_ページの一部_
———
医療あれこれ

GoToと感染拡大は本当に関係ない?

 新型コロナウイルス感染症で落ち込んだ日本の経済を活性化することを目的に始められたGoToトラベルのキャンペーン。しかし感染が拡大しこのキャンペーンは感染拡大地域について一時停止するということになりました。経済活性化のためのGoToキャンペーンを始めたことの意義は理解できますし、一方で医療崩壊を始めとした危機的状況に陥ってしまう事への対応としてこのGoToを特定の地域に限って一時止めることも当然と思われます。

 ところがテレビ報道などでの政府のコメントでは、「GoToと感染拡大は関係がないのだけれどキャンペーンは一時見直す」と聞いてしまいます。旅行で大勢の人が移動したら感染拡大に悪影響を及ぼすだろうことは疫学調査を見るまでもなく当然のことではないでしょうか。

それでも多くの人はGoToと感染拡大は関係がないと思っている人が多いようです。テレビのトーク番組やバラエティーなどでも過半数の出演者は「GoToと感染は関係ないから、このキャンペーンを一時停止にする必要はない」などとの発言があったりします。政府から「旅客数と感染者数の増加には統計的な因果関係はない」ことが示唆されるような資料が公開されているからでしょうか。

 感染拡大を止めるために自粛生活で家にいればいいのか? GoToで動き回ってほしいのか? いったいどうすればよいのか? ということになってしまいます。感染制御は絶対的使命である一方、経済活性化がどうしても必要というので政府も苦しい立場であることもよく理解できます。しかし少なくともGoToと感染は直接関係なしとは言ってもらいたくないですね。京都大学環境衛生学の西浦博教授もトラベルと感染拡大には因果関係はないというのは適切でないことを述べていらっしゃいます。
———
_与えられた情報_
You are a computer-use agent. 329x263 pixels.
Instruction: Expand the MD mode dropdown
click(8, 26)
———
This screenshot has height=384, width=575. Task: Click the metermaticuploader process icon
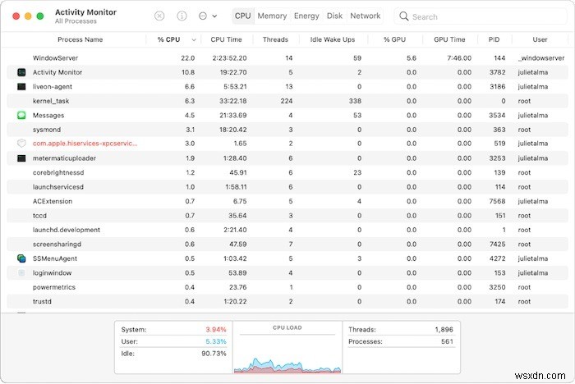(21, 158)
———
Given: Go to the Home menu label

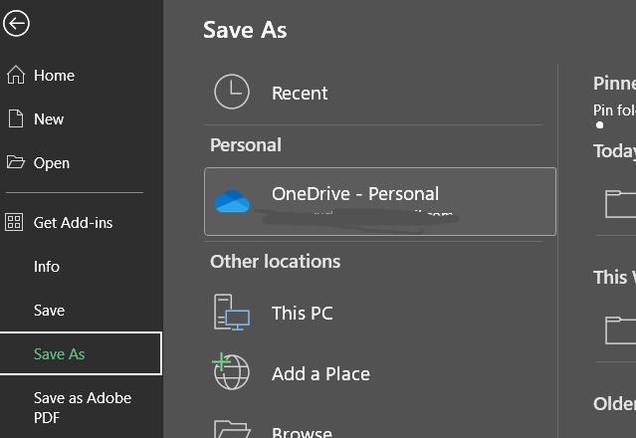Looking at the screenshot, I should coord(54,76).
———
_やること_
GoToと感染拡大についての文章から、「それでも多くの人はGoToと」を含む言葉で始まり「開されているからでしょうか。」で終わる部分を、一字も変えずに書き出してください。 ここにある記録は使わなくてかまいません。

_回答欄_
それでも多くの人はGoToと感染拡大は関係がないと思っている人が多いようです。テレビのトーク番組やバラエティーなどでも過半数の出演者は「GoToと感染は関係ないから、このキャンペーンを一時停止にする必要はない」などとの発言があったりします。政府から「旅客数と感染者数の増加には統計的な因果関係はない」ことが示唆されるような資料が公開されているからでしょうか。